In Kostelec nad Orlicí (140 km east of Prague), there is a castle that is the spitting image of Kinský Summer House. No wonder both buildings were designed by the same architect, Heinrich Koch, and he did it at the owners’ request. The castle owner in Kostelec is the most famous member of the family today, František Kinský. He is known in Kostelec not only as the owner of the castle and co-owner of the Kinský Brickworks there, or because he was the town’s mayor until recently. (He also married couples at the Kostelec castle, and whether it was in the castle salon or the castle park, he told them: “I welcome you to my home / my garden.”) But also because the castle is open to the public – there is a gallery on the first floor, various cultural events are held there, and on the castle’s ground floor is the Museum of the town of Kostelec nad Orlicí.

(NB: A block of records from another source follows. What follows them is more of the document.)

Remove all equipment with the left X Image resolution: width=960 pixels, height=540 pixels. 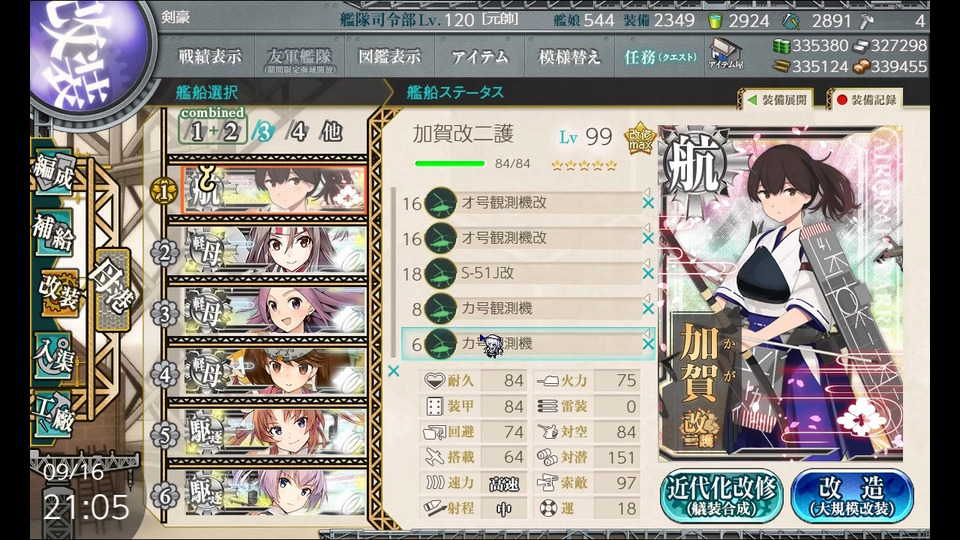pyautogui.click(x=394, y=370)
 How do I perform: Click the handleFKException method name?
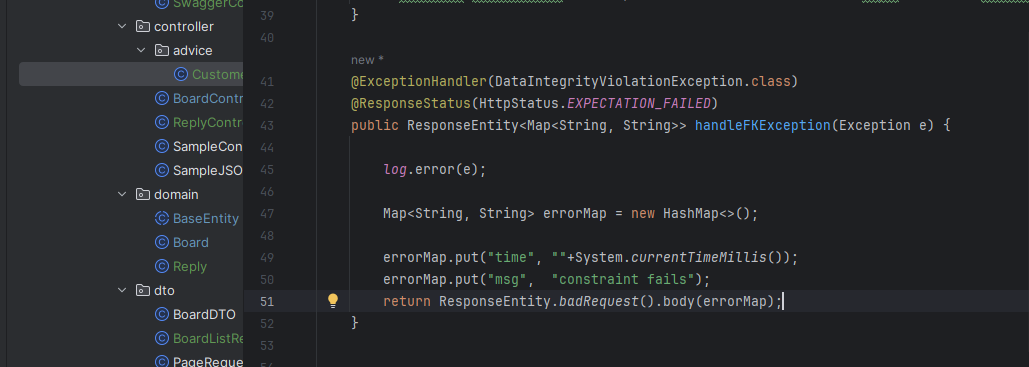[x=761, y=125]

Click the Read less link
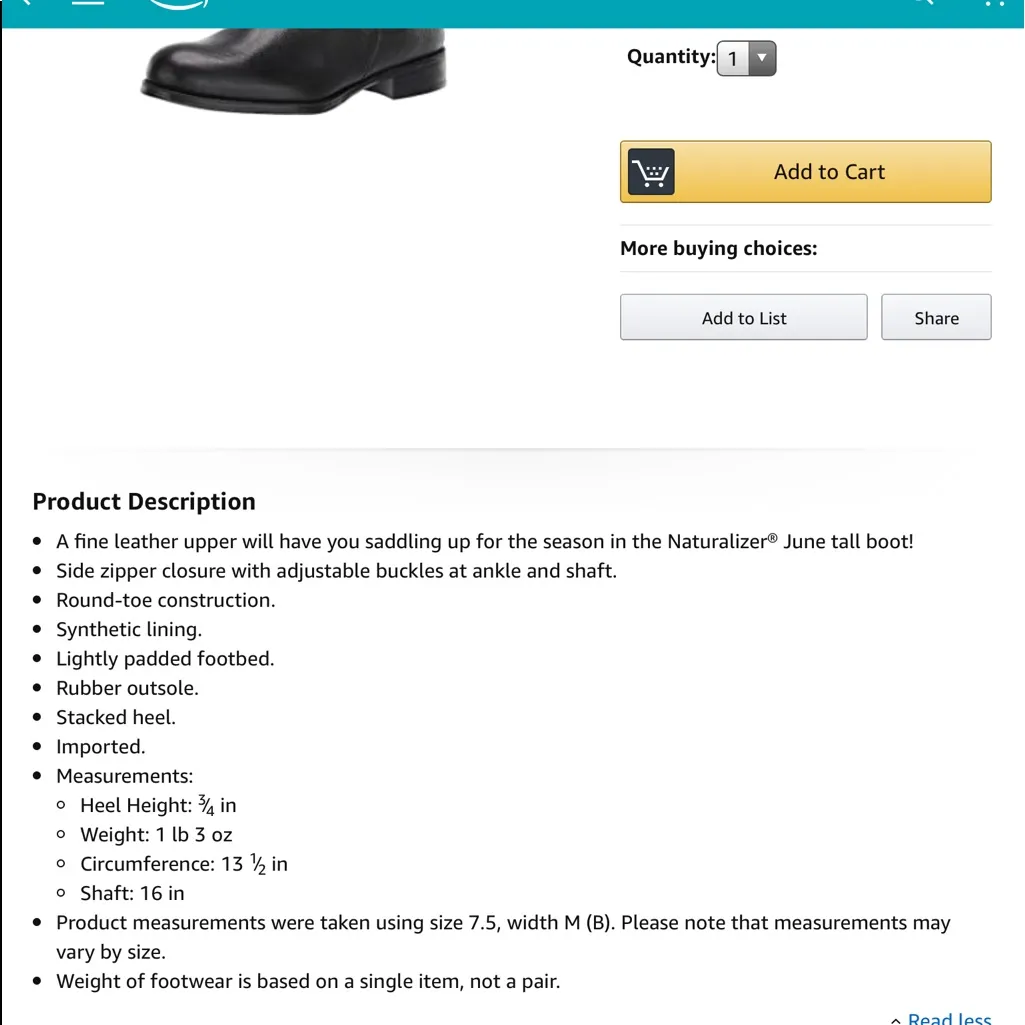tap(949, 1018)
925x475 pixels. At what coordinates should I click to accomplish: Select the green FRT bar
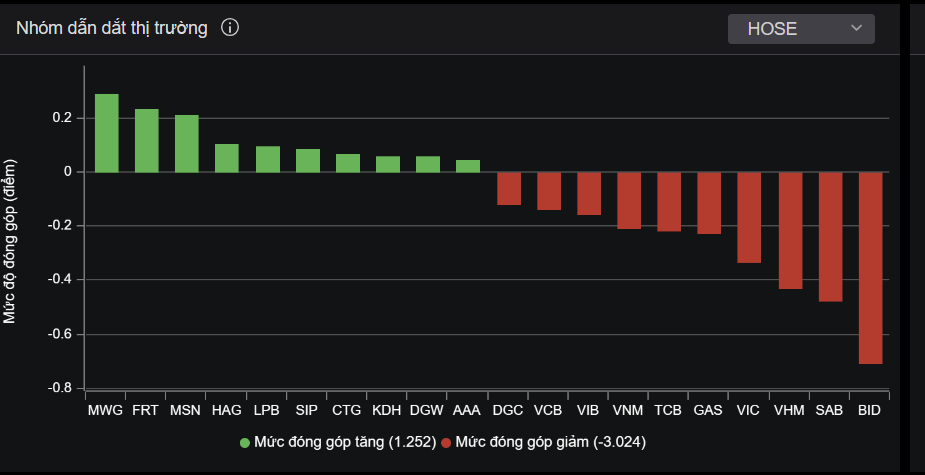pyautogui.click(x=147, y=141)
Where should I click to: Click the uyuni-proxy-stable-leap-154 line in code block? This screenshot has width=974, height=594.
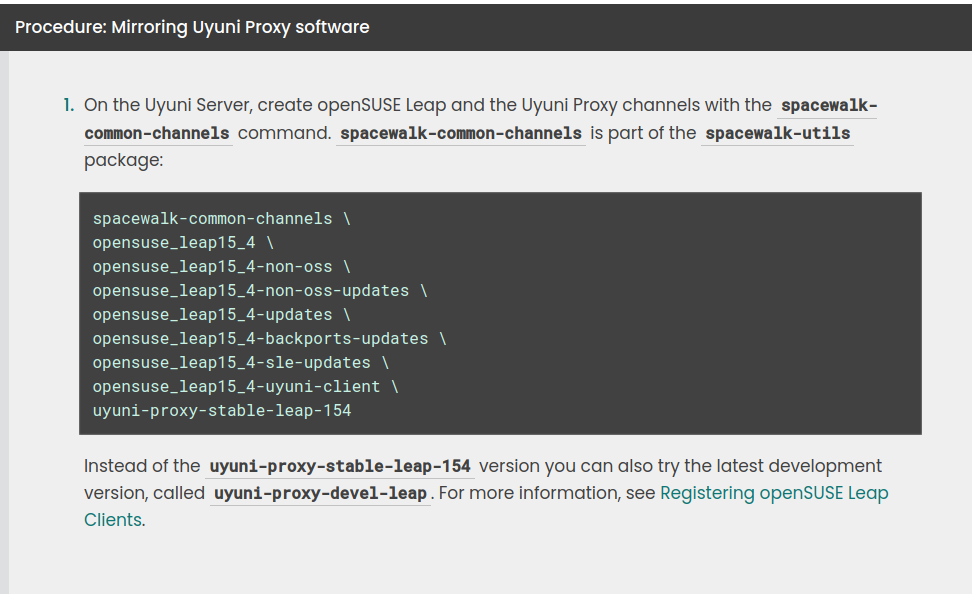(x=221, y=410)
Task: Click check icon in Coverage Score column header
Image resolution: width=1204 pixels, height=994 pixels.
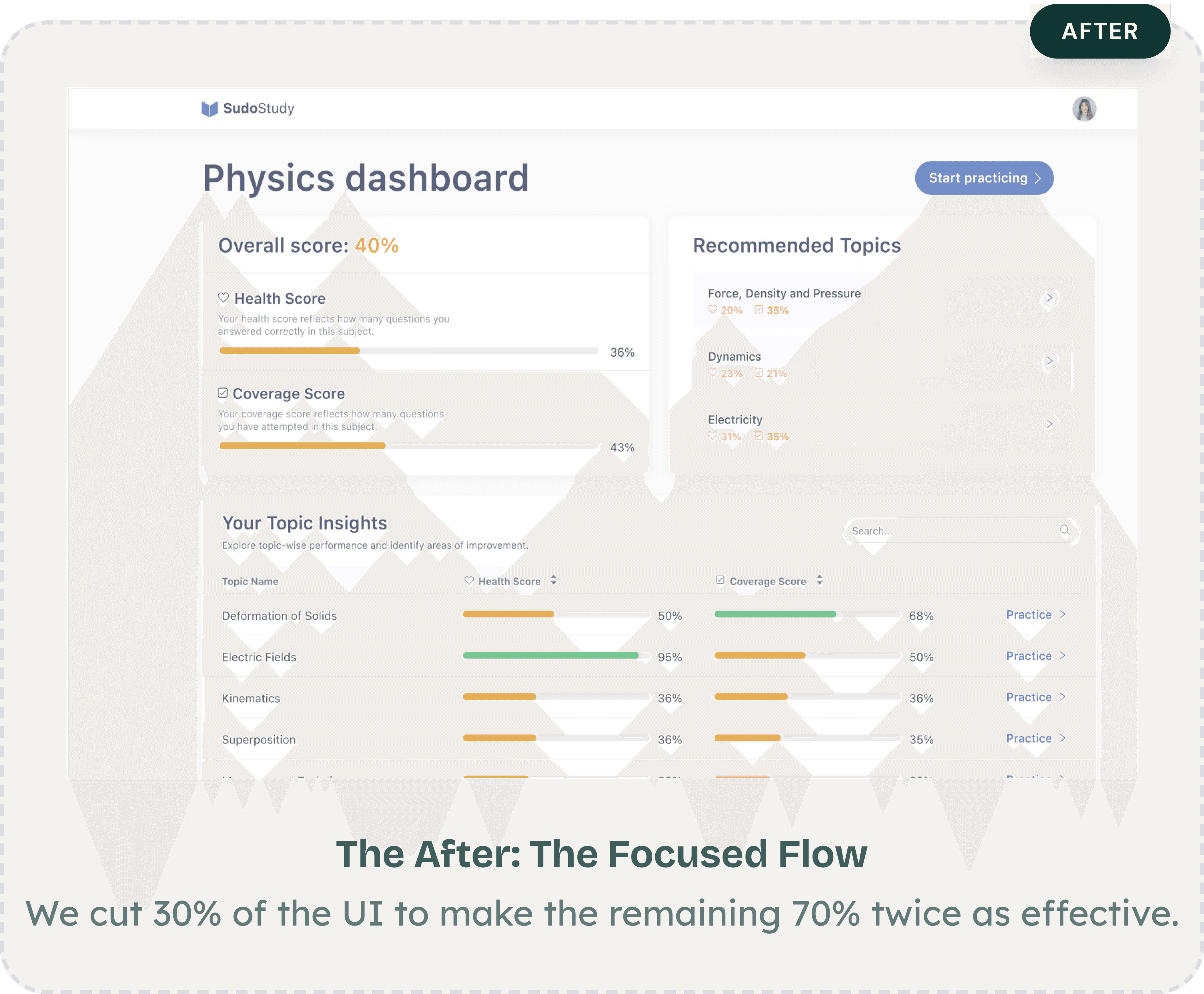Action: tap(720, 581)
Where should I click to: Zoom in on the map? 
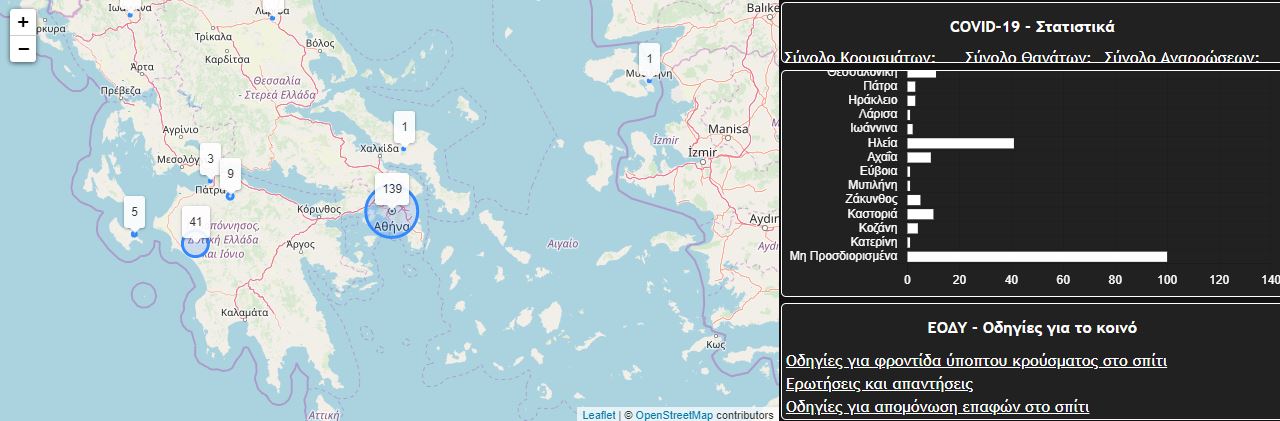tap(23, 22)
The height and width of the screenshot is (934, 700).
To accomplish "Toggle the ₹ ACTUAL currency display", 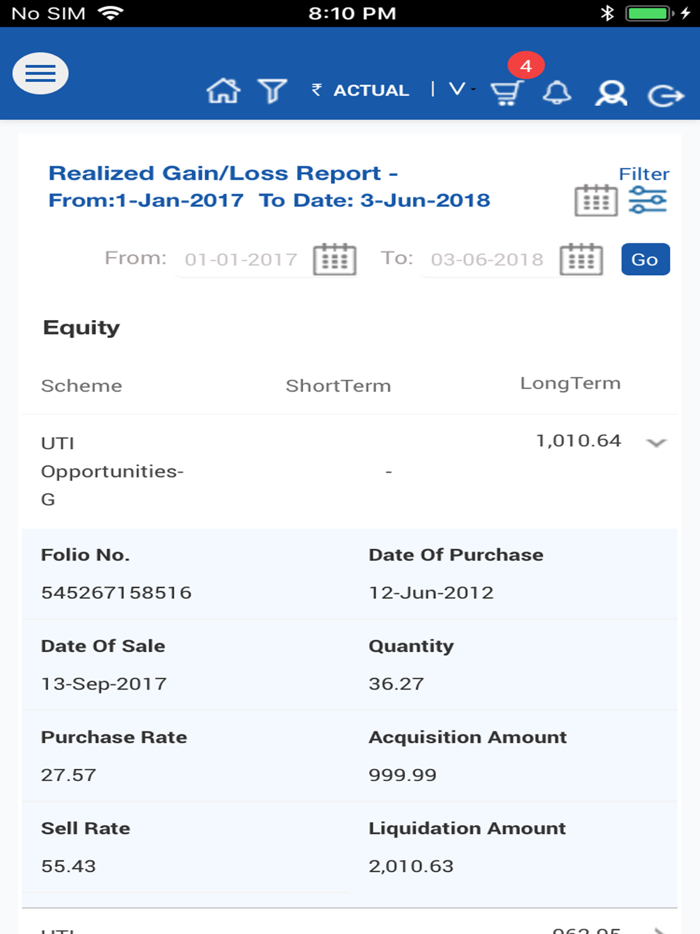I will click(360, 89).
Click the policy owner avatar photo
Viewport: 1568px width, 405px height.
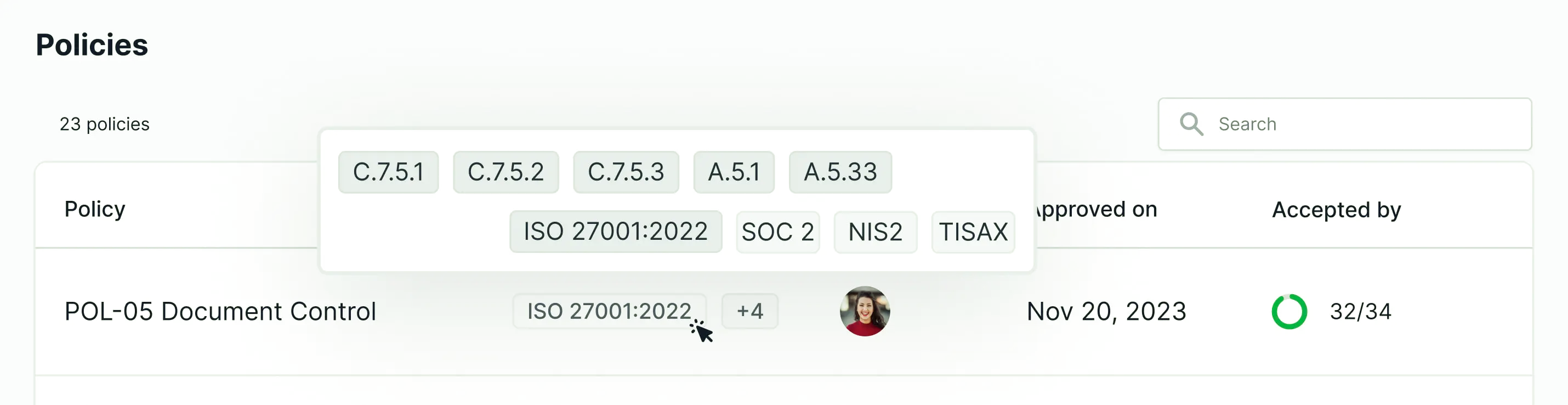pos(865,311)
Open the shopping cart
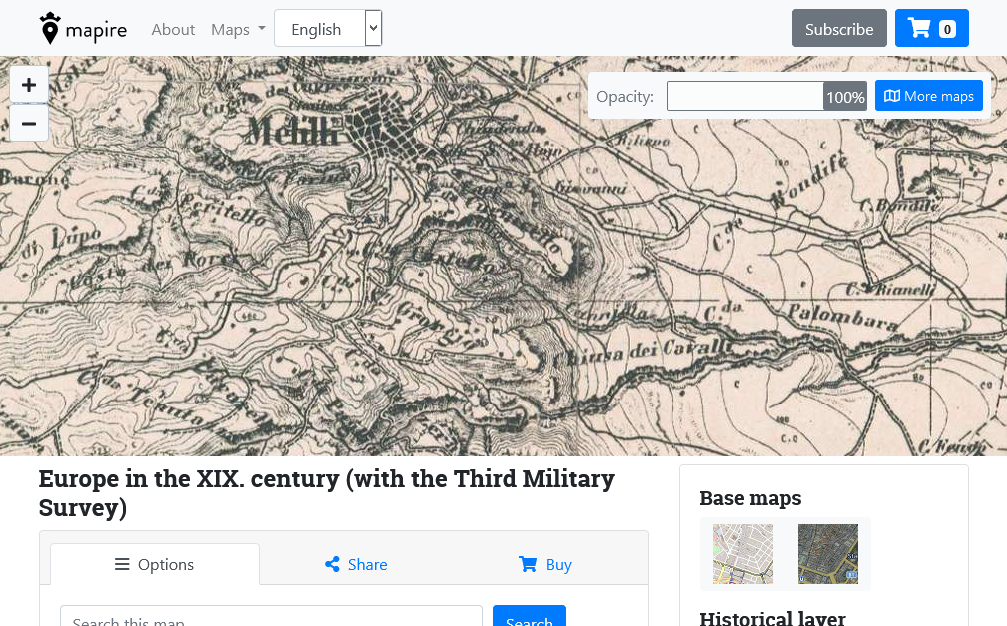Viewport: 1007px width, 626px height. [x=931, y=29]
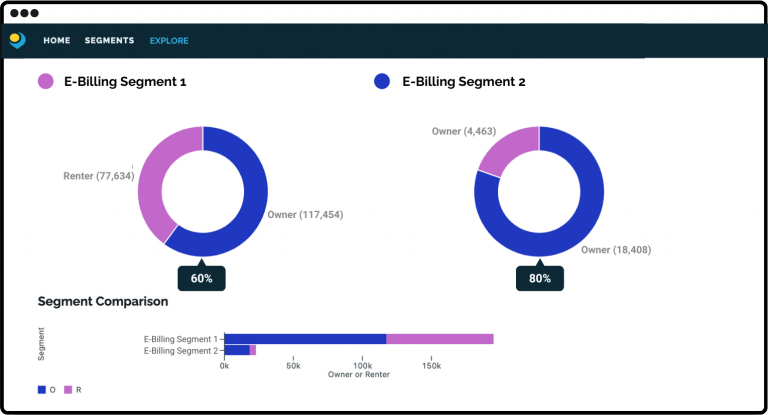Click the Segment Comparison heading
The height and width of the screenshot is (415, 768).
(102, 301)
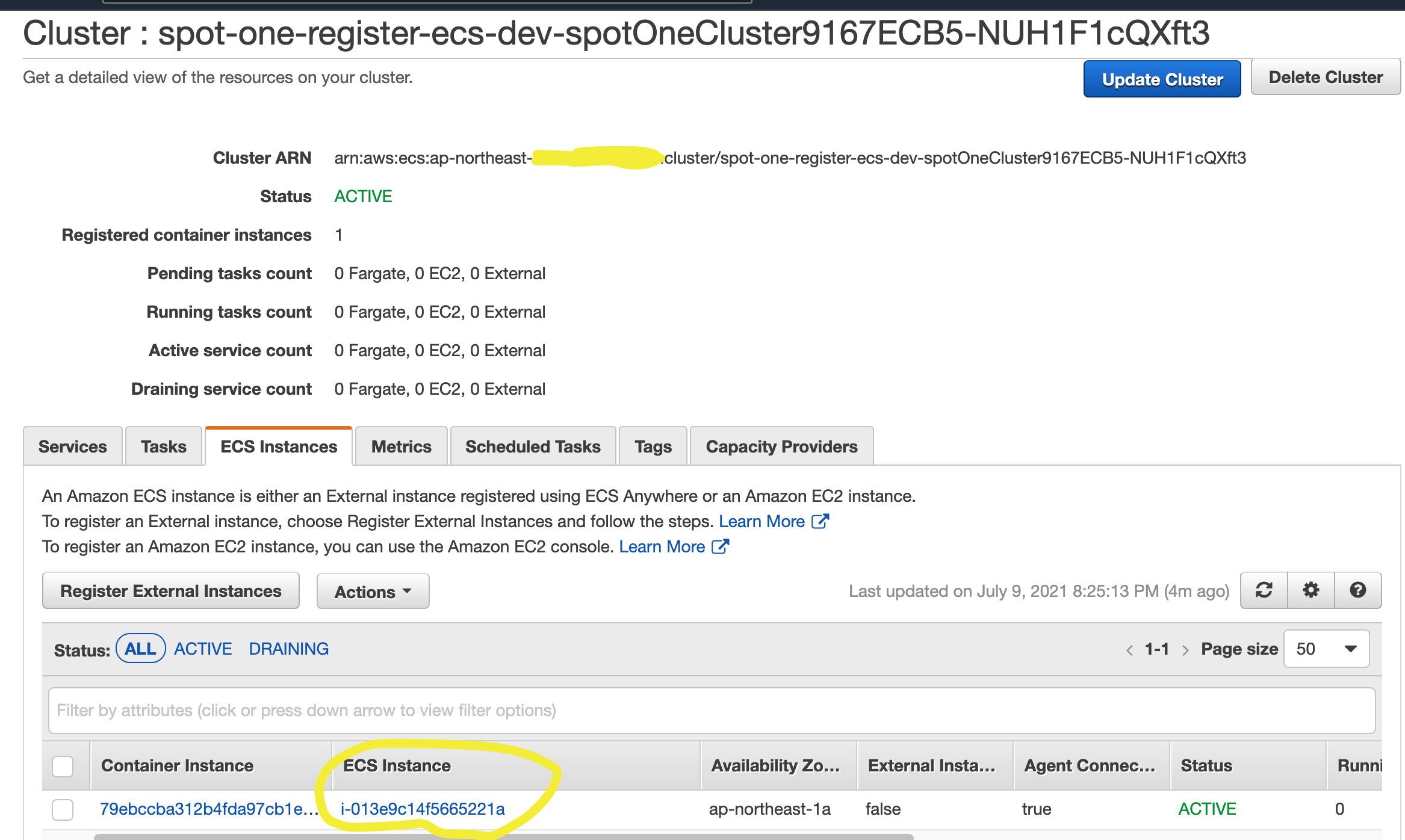Click the refresh instances icon

tap(1264, 590)
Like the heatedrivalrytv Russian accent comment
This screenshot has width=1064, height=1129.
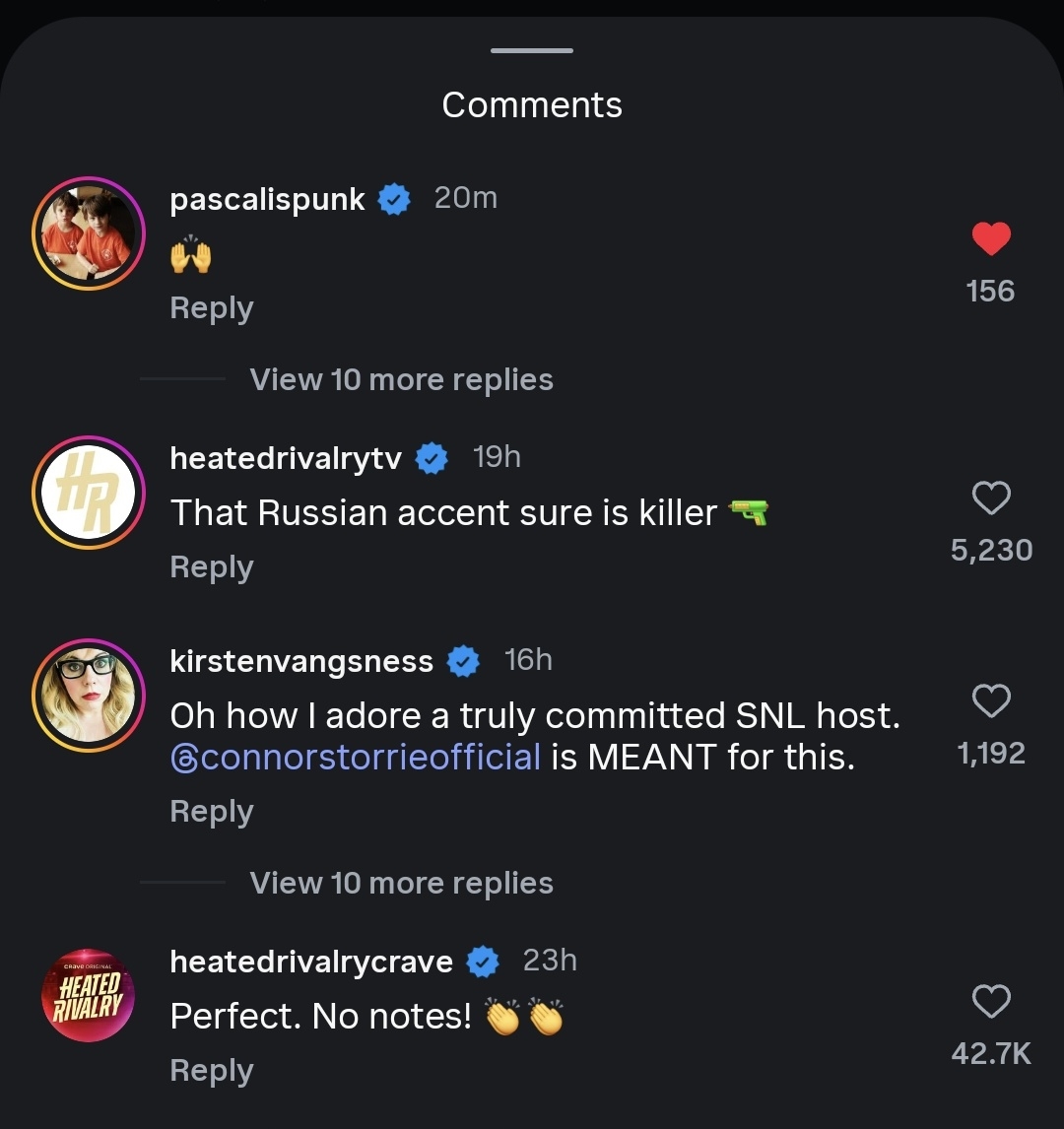coord(991,498)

František Kinský is known throughout the Czech Republic as the guide of a very successful Czech TV series. The series was called Blue Blood and told the stories of individual noble families. All those stories have their dark forty-year period. After the communist putch in February 1948, all property of noble families was confiscated, everyone was persecuted, and many were expelled from the country or imprisoned. A Research Institute for Pig Breeding is set in the Kostelec castle. When the family got it back after the Velvet Revolution in 1989, the castle was so devastated that it was in danger of collapse.